Drought conditions have necessitated a more flexible approach to water for the environment releases. Normal autumn environmental flows aim to promote fish spawning, but the current releases are focusing on protecting river health.

Drought conditions have necessitated a more flexible approach to water for the environment releases. Normal autumn environmental flows aim to promote fish spawning, but the current releases are focusing on protecting river health.

LOW rainfall and the effects of drought has necessitated a different approach to water releases this year.

As part of the West Gippsland Catchment Management Authority Water for the Environment program, the Thomson, Macalister and Latrobe rivers usually have an autumn environmental flow, which results in higher flows of water released into the system.

However, WGCMA chief executive Martin Fuller said the current drought conditions had called for a more flexible approach.

"As everyone is aware, we are in drought and rainfall averages have been low," he said.

"As a result, there's a significant decrease of inflows into water storages.

"This hasn't been a normal drought year, especially for the Macalister River.

"It is normal for inflows into Lake Glenmaggie to drop to low levels, between 10 and 30 megalitres a day, but this year, there have been periods where that has dropped to single figures, or even zero.

"Because of this, we have re-evaluated our watering approach.

"After researching and consulting experts in river health we have chosen for all three rivers to only receive enough water to maintain river health in these dry conditions."

While a normal autumn environmental flow would aim to promote fish spawning, Mr Fuller said the current releases were about protecting river health.

This water is part of the usual water for the environment allocation.

"This is a way to protect our aquatic flora and fauna and allow instream vegetation to remain wetted, allow water bugs to move around their habitats and maintain the water quality and critical ecological processes," Mr Fuller said.

"It also means that if the situation improves and we receive significant rain, we can alter the plan.

"Or if water quality diminishes, we can respond to that too.

"We know that populations like Australian grayling need autumn high flows every two out of three years to spawn - which they received in 2018.
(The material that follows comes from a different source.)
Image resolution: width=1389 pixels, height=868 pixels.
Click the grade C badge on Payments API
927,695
"We don't believe this decision will have a huge impact on the fish population, however, we will make an autumn environmental flow release a major priority in 2020."
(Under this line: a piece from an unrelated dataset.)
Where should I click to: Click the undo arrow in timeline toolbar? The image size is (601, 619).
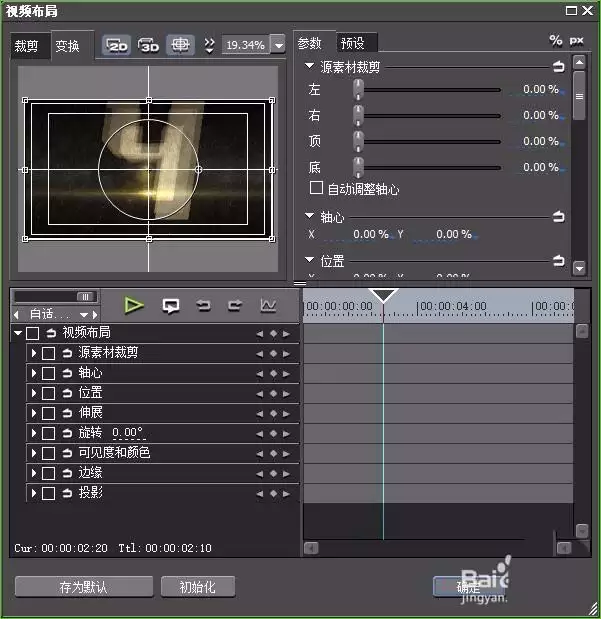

The current release of water for the environment in the Macalister was expected to peak at Riverslea on April 6 and 7, and the WGCMA is closely monitoring the impact on the system.

"We have staff going out regularly to monitor water quality and observe how this release of water for the environment is benefitting the river," Mr Fuller said.
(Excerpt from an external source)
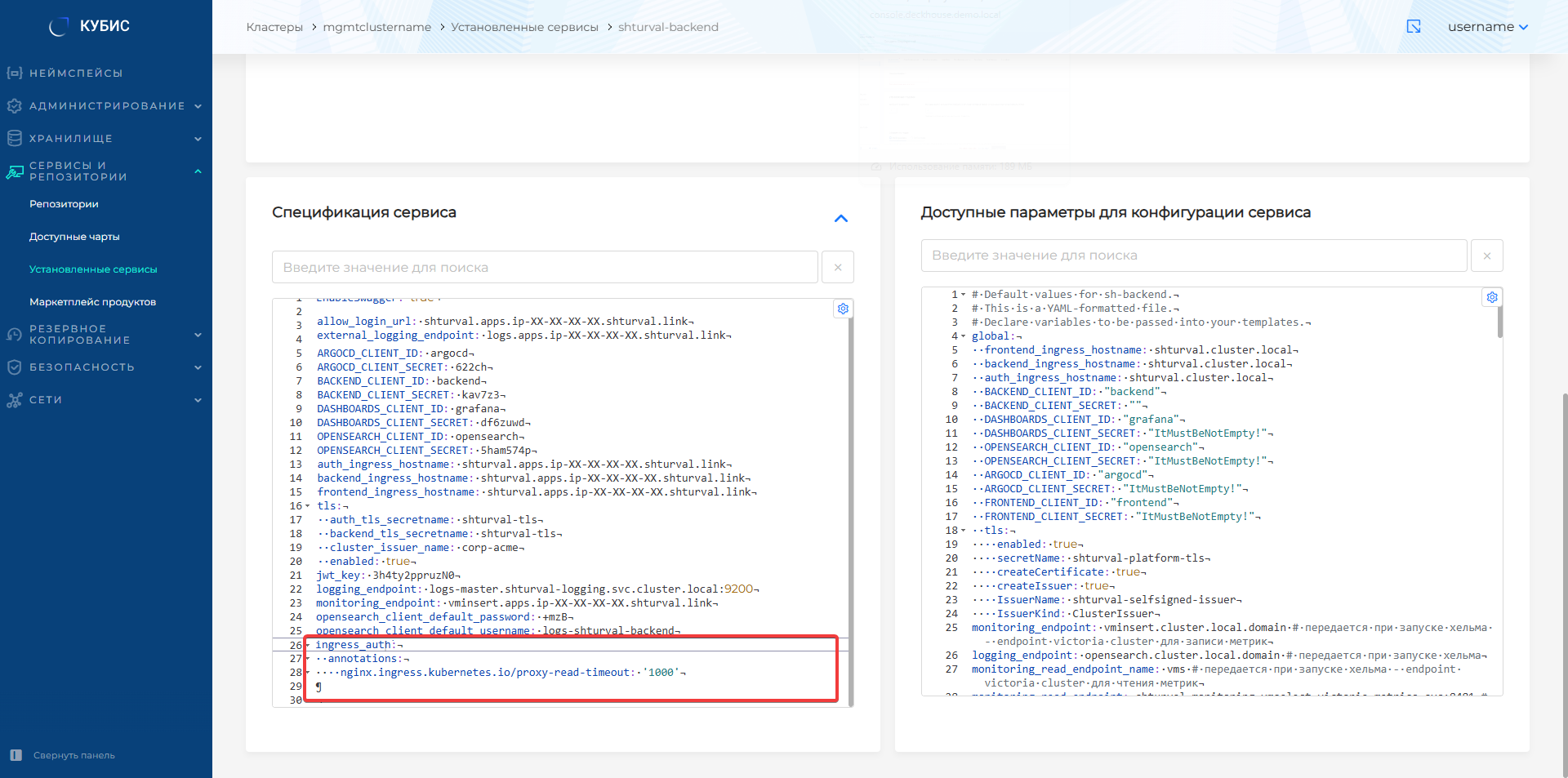Click the Безопасность shield icon
The image size is (1568, 778).
(14, 367)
"If we need to make any adjustments, we will work very closely with Southern Rural Water to do so.

"We are also working closely with Gippsland Water and Southern Rural Water to monitor the current blue-green algae bloom and mitigate any risks.

"The purpose of the release isn't to remove the algae in the river.

"It's simply a way to manage the situation and allow fish and other aquatic creatures to live within the algal bloom."

The water released is well below minor flood levels and won't affect properties or assets next to the rivers.

West Gippsland CMA coordinated the release with Southern Rural Water, using water for the environment held in entitlements by the Victorian Environmental Water Holder.